= Directive =
Pull out every row below that contains the word "icon", and copy each one in full.

= Given information =
------------------------------------------------

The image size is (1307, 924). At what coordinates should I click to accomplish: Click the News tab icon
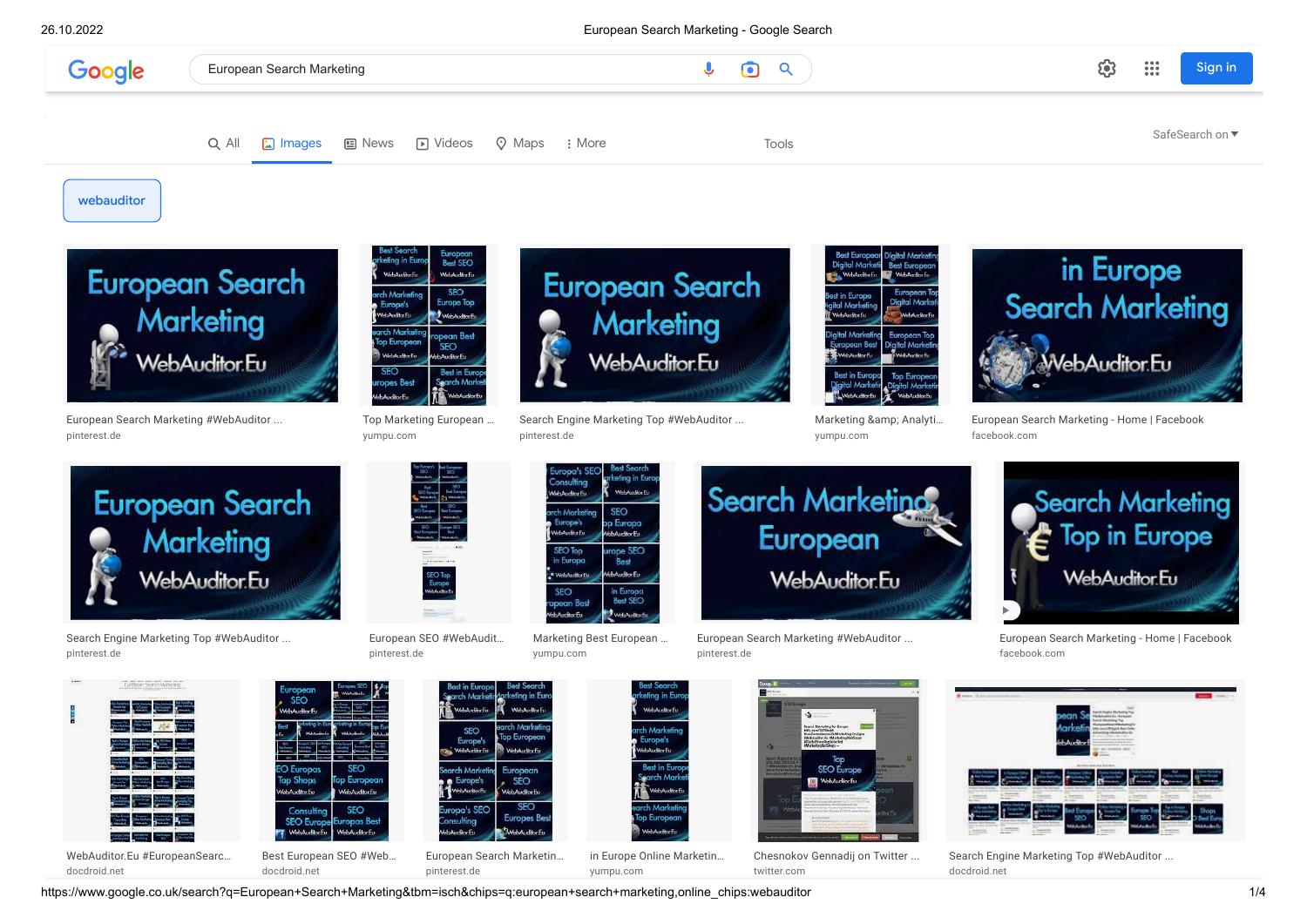351,143
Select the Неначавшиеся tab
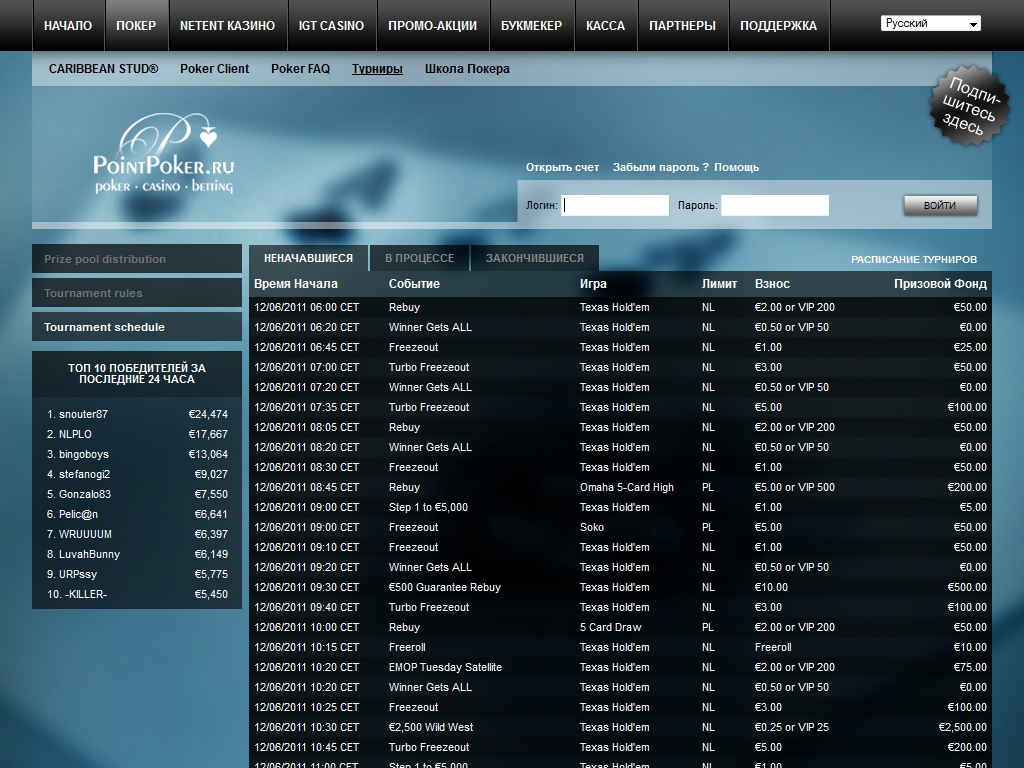The height and width of the screenshot is (768, 1024). click(308, 258)
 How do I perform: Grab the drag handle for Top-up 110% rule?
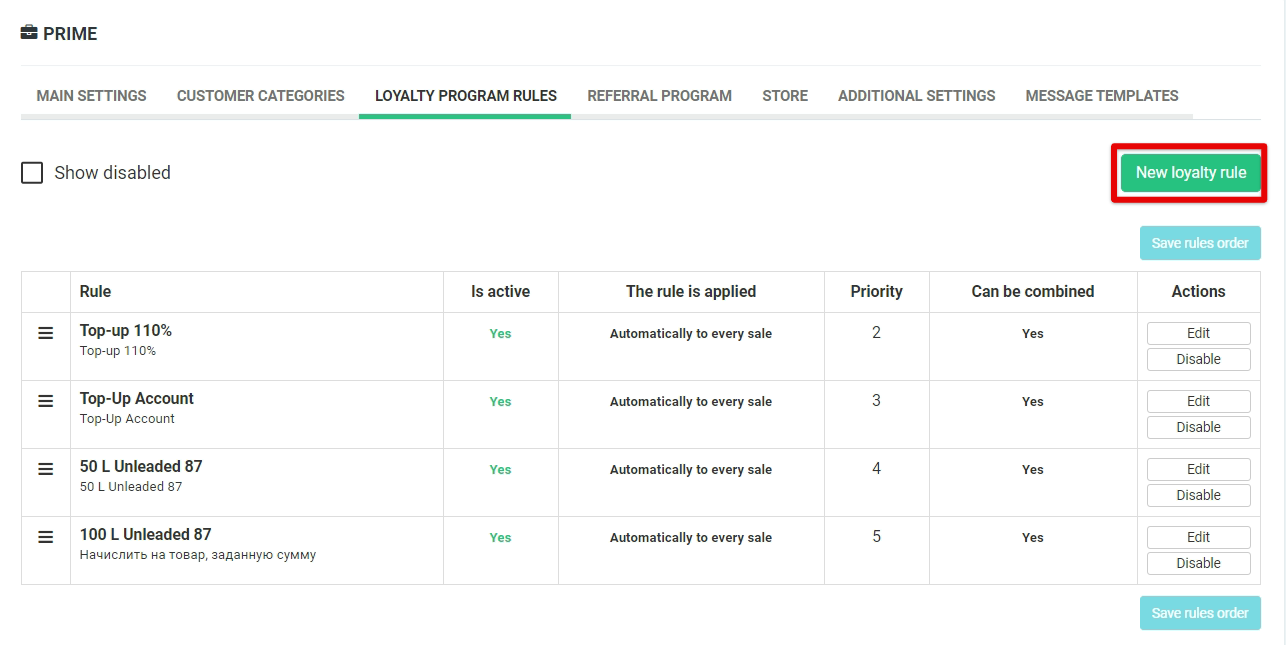coord(45,333)
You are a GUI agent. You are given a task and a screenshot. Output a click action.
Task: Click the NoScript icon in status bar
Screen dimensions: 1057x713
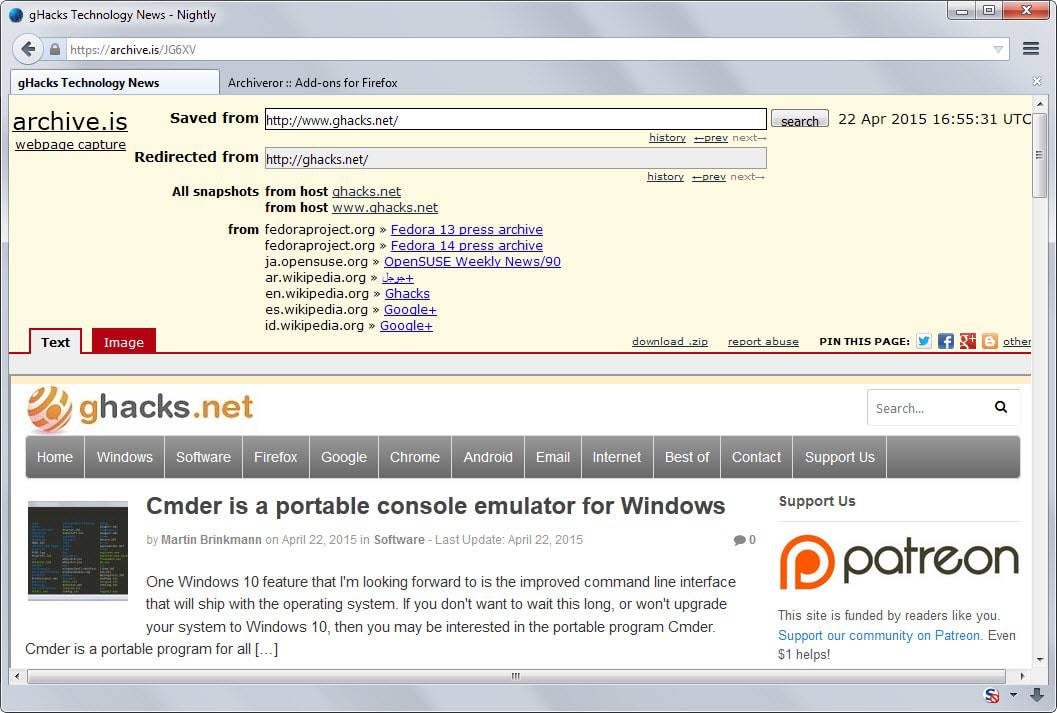(993, 695)
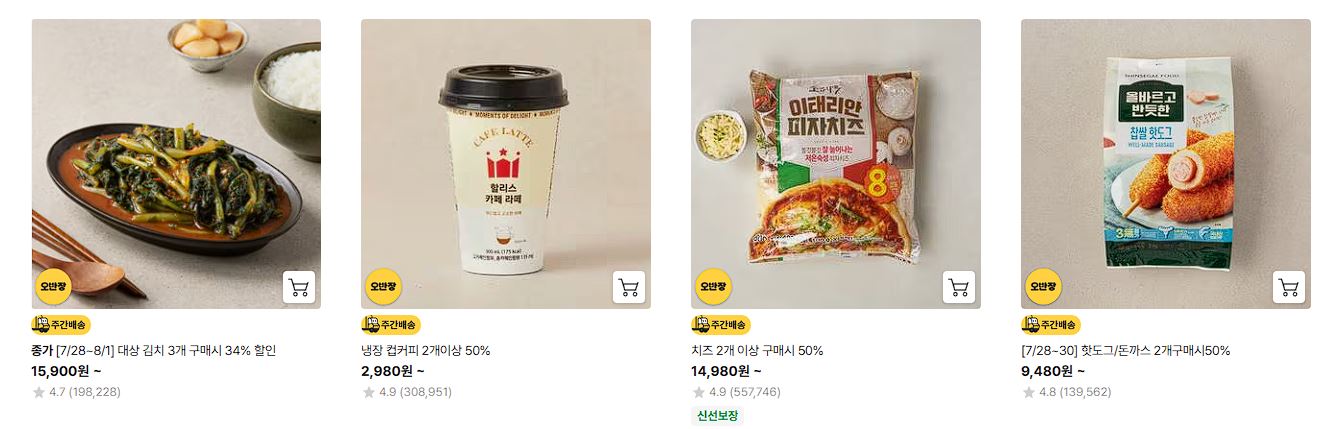Click 주간배송 badge under kimchi product
The image size is (1328, 429).
coord(61,325)
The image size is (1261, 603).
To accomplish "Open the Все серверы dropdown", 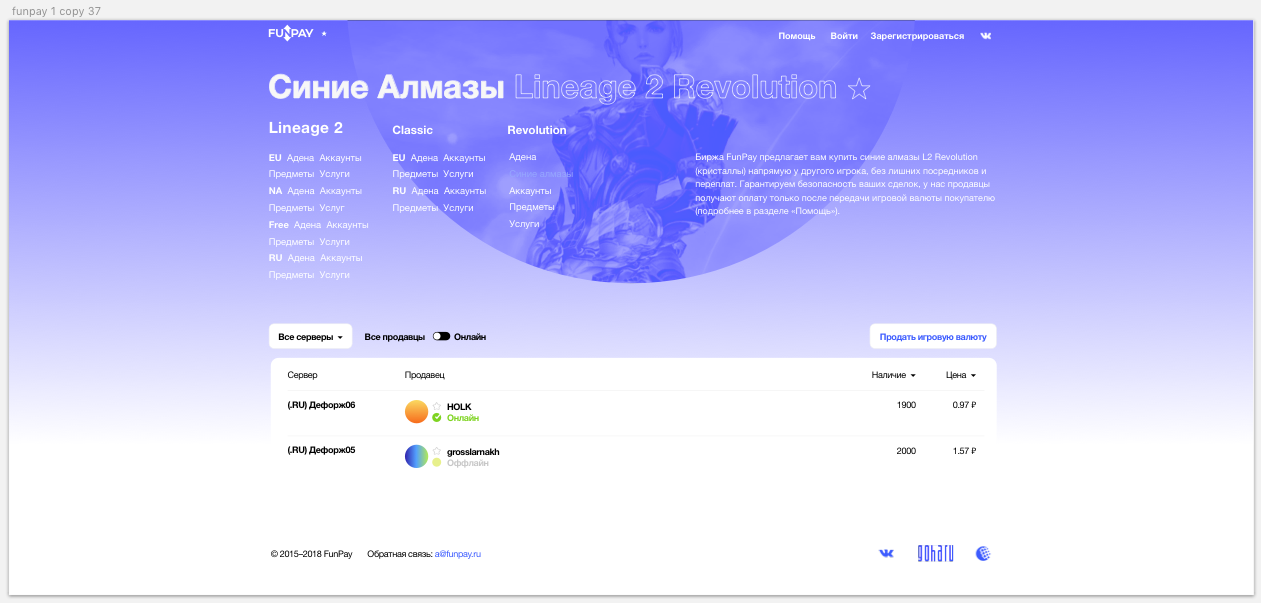I will pyautogui.click(x=310, y=337).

------------------------------------------------

= Reply to the task =
The image size is (1307, 924). At what coordinates should I click to accomplish: Click the News tab icon
Task: Click the NoScript icon in status bar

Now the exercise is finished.